*Extract*:

========================================

Christopher S. Velden

University of Wisconsin - Cooperative Institute for Meteorological Satellite Studies

TC intensity change remains as one of the atmospheric science's greatest mysteries. Although some headway has been made in recent years through research conducted by the NOAA Hurricane Research Division's program, the problem remains unresolved due to the complexity and the scale interactions involved. Improved understanding and skillful forecasts will depend on our ability to observe the critical parameters and processes governing the modulation. These observations are a necessary first step towards providing an adequate initial state for model predictions.

The questions and issues this paper hopes to raise are centered around whether our current knowledge base is adequate enough to identify these critical parameters and processes. Even if we can identify them, does our present observational capability allow us to focus on these parameters with the precision necessary to resolve the processes acting to modulate TC intensity?

========================================

*Your instructions*: Copy the passage on tropical cyclone intensity change from "TC intensity change" to "for model predictions.", replacing "greatest mysteries" with "most persistent puzzles".

Data excerpts:
========================================

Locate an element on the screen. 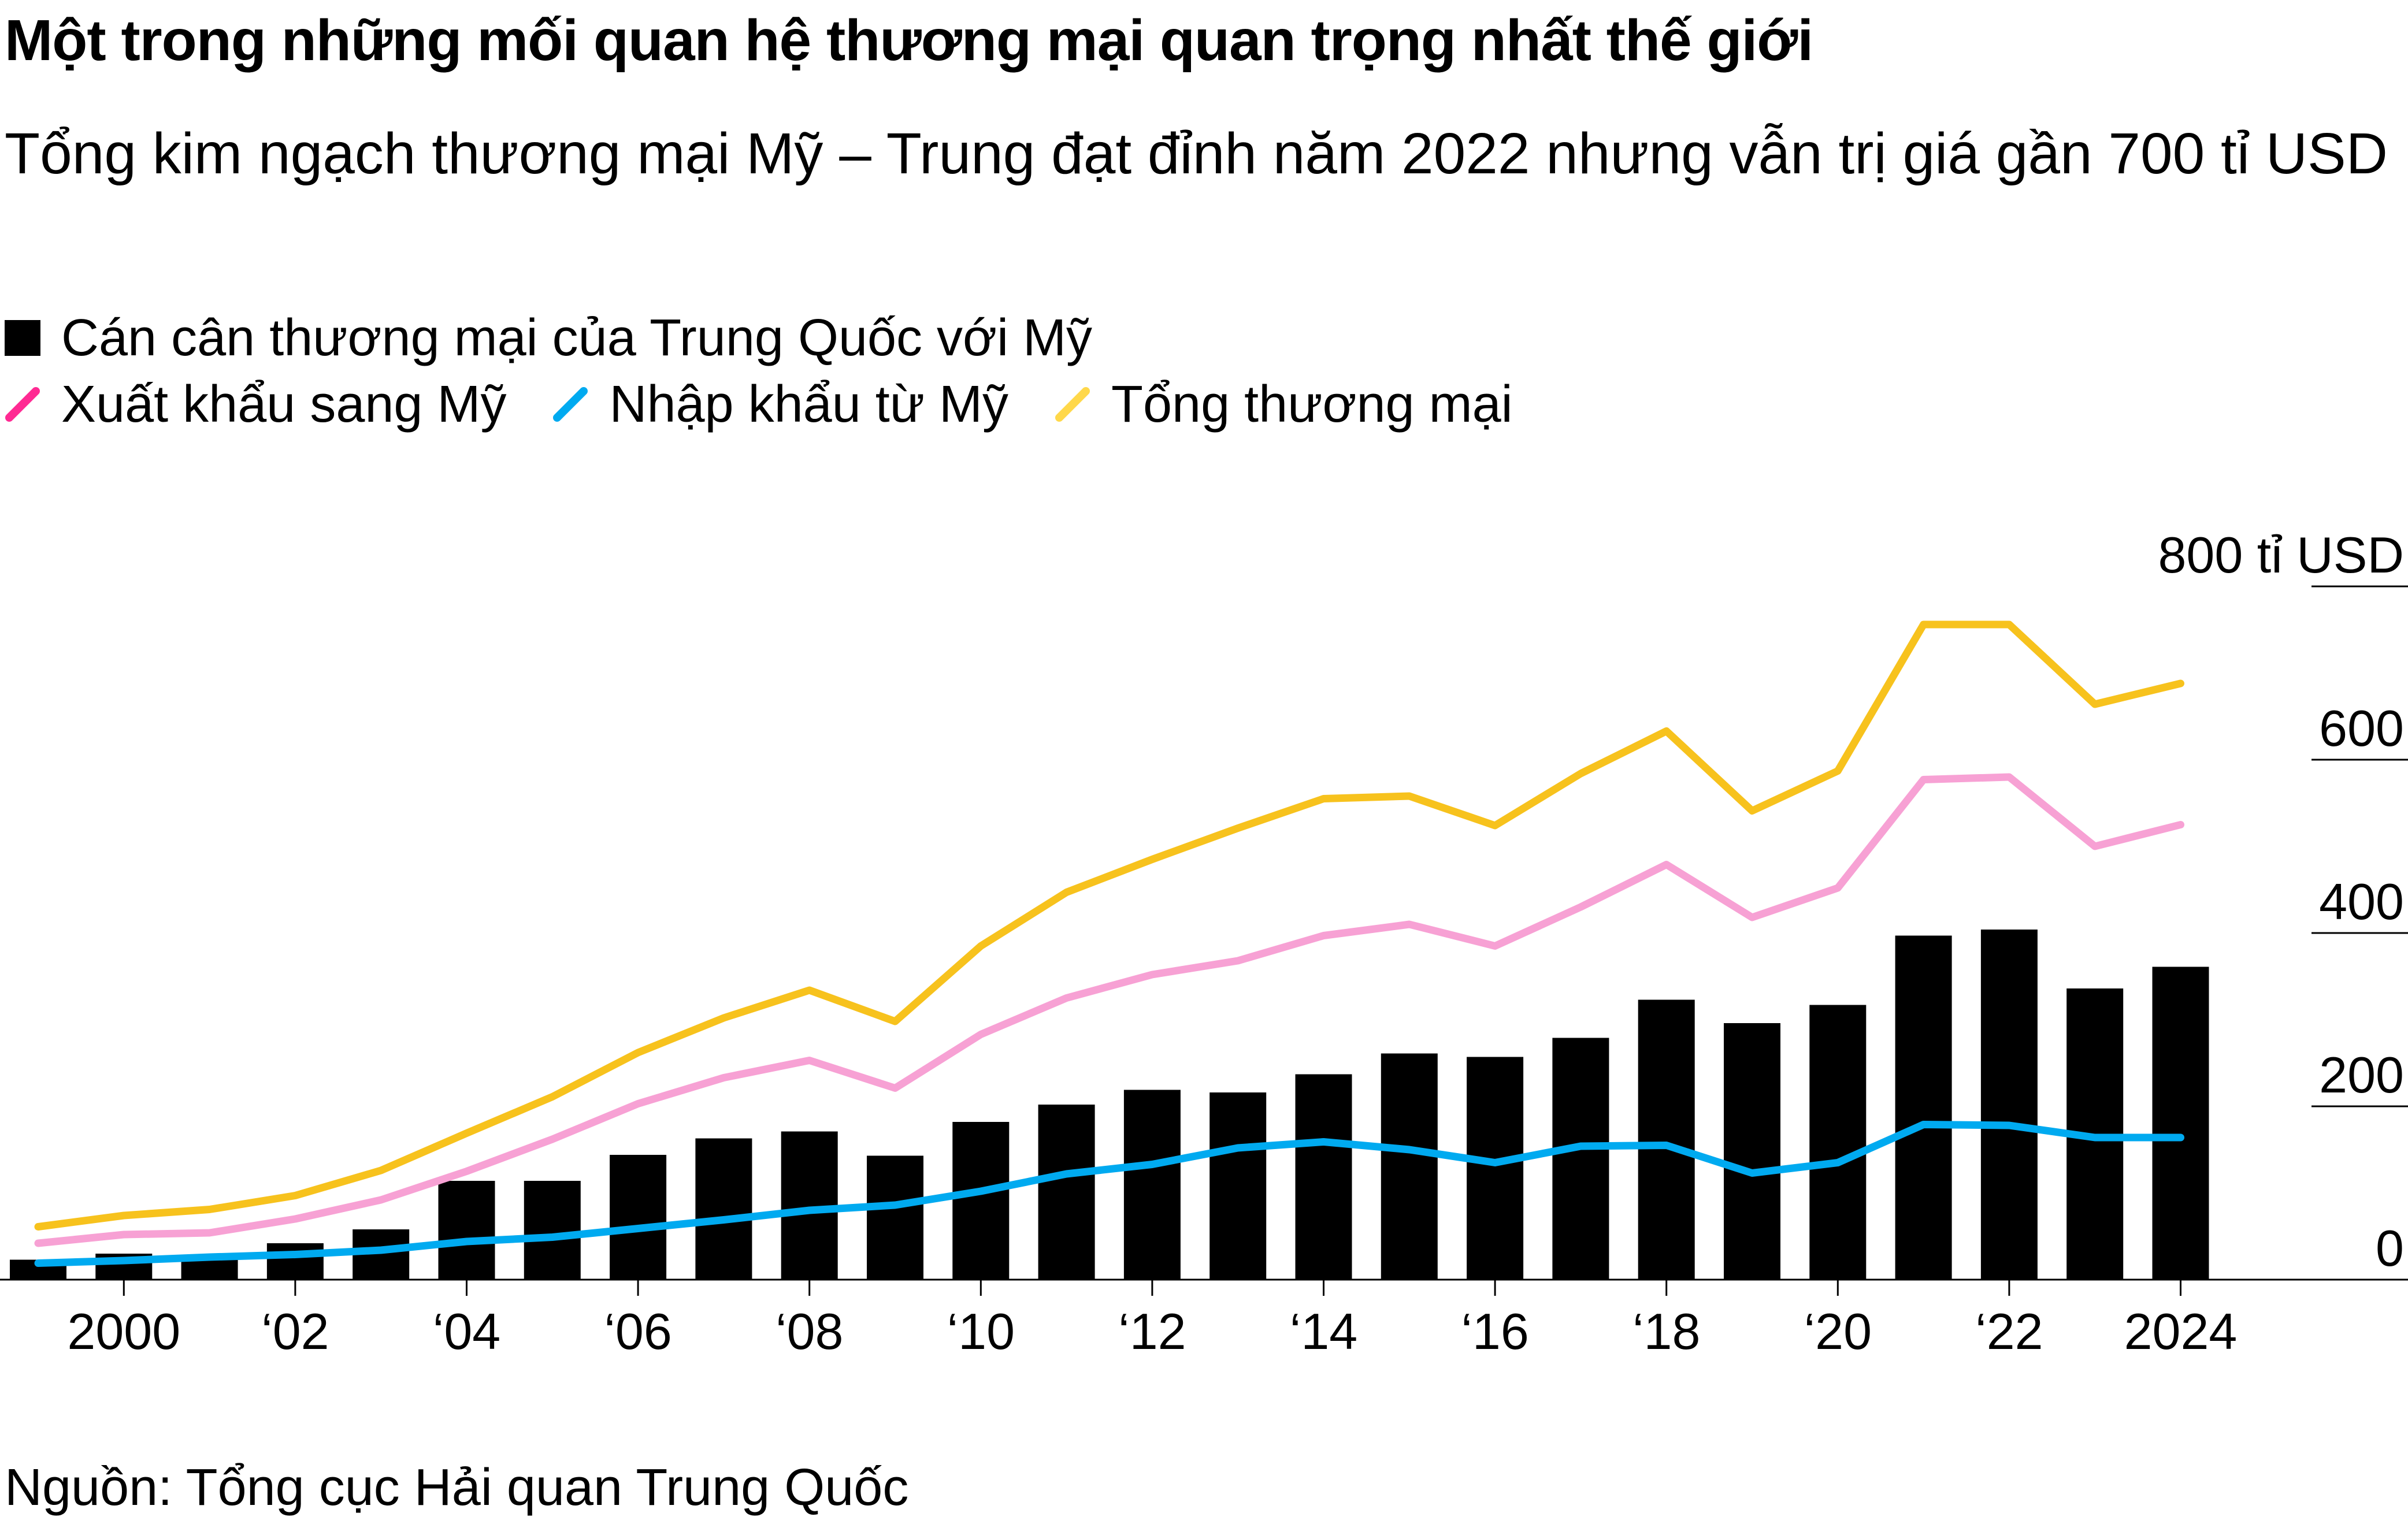 The image size is (2408, 1524). x-tick-label: 2024 is located at coordinates (2181, 1332).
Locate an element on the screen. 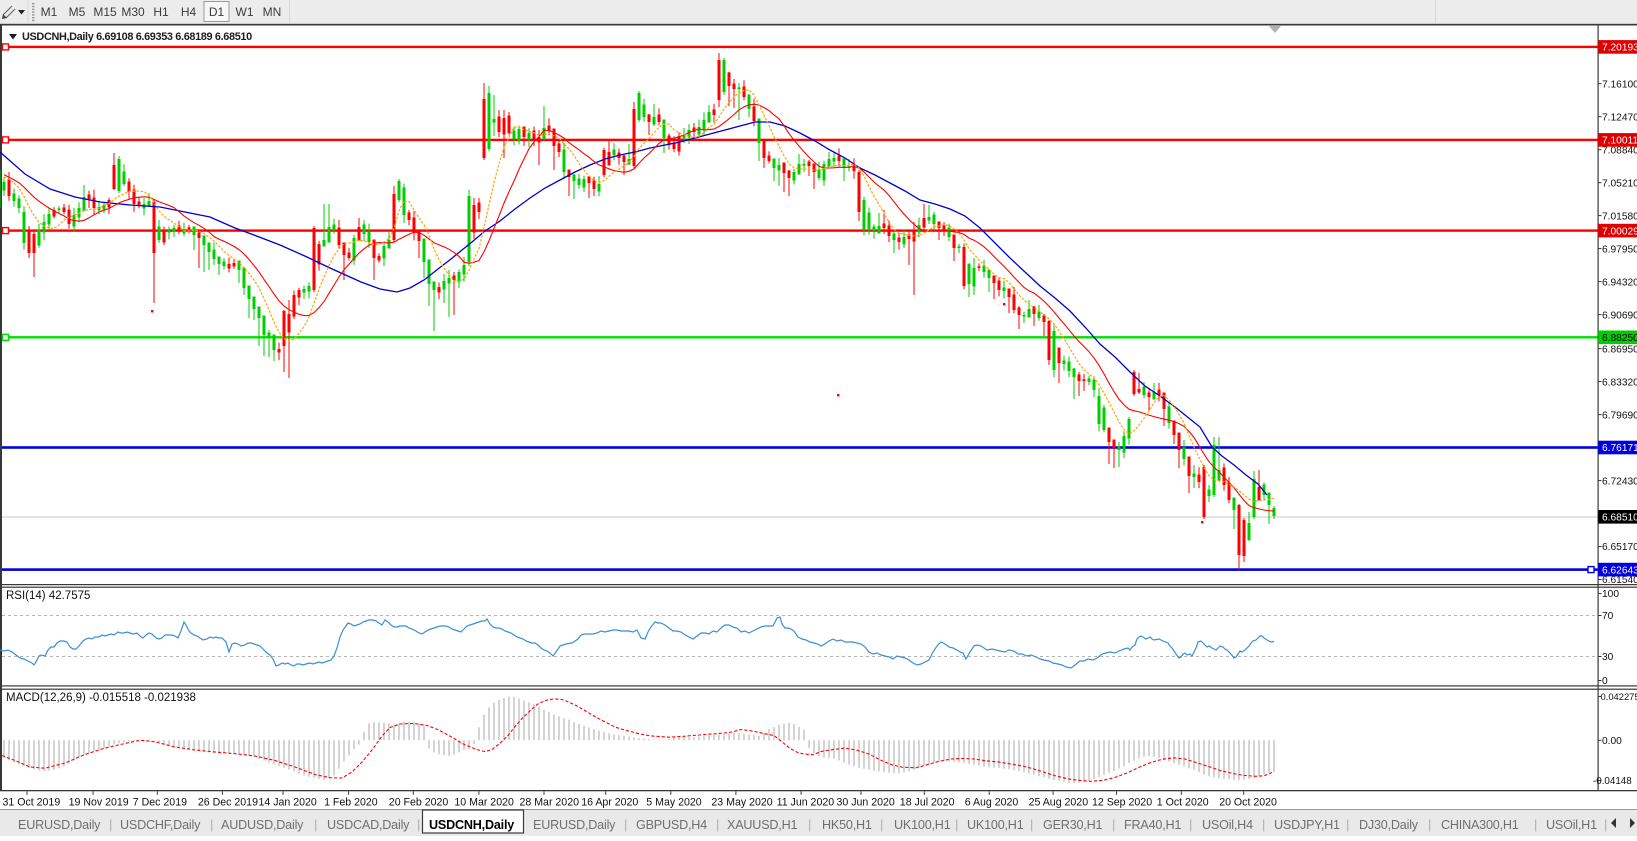  svg-text: 7.10011 is located at coordinates (1620, 142).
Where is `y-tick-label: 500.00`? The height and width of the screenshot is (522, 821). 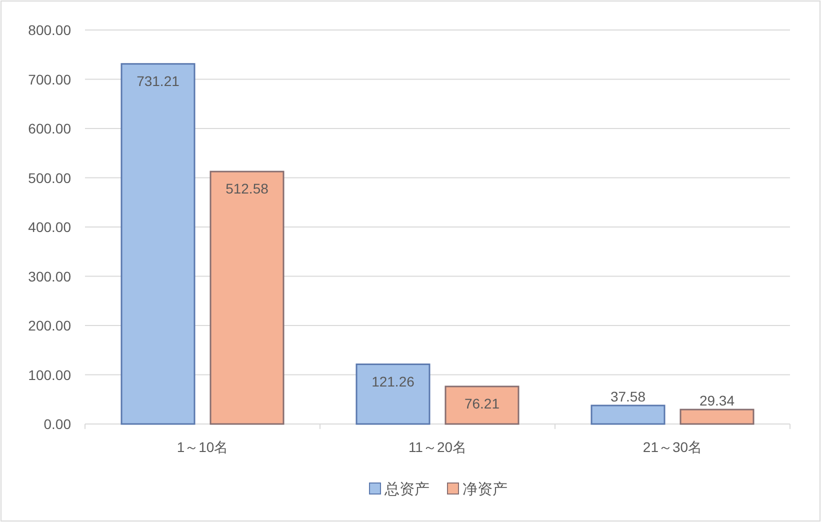 y-tick-label: 500.00 is located at coordinates (50, 178).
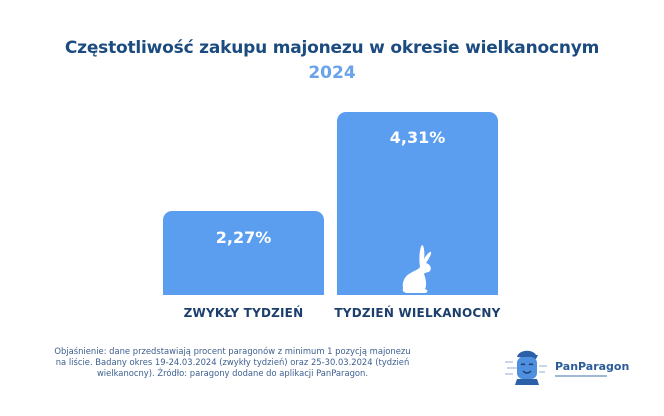  What do you see at coordinates (244, 238) in the screenshot?
I see `bar-value-label: 2,27%` at bounding box center [244, 238].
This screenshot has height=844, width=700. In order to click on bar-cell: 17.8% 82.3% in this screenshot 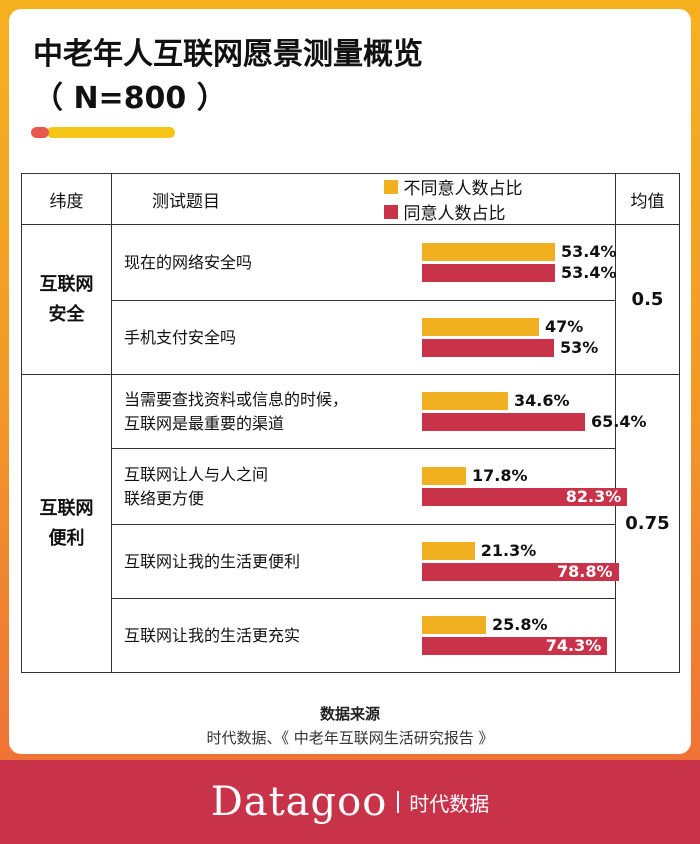, I will do `click(506, 486)`.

========================================

*Output below*:
TC intensity change remains as one of the atmospheric science's most persistent puzzles. Although some headway has been made in recent years through research conducted by the NOAA Hurricane Research Division's program, the problem remains unresolved due to the complexity and the scale interactions involved. Improved understanding and skillful forecasts will depend on our ability to observe the critical parameters and processes governing the modulation. These observations are a necessary first step towards providing an adequate initial state for model predictions.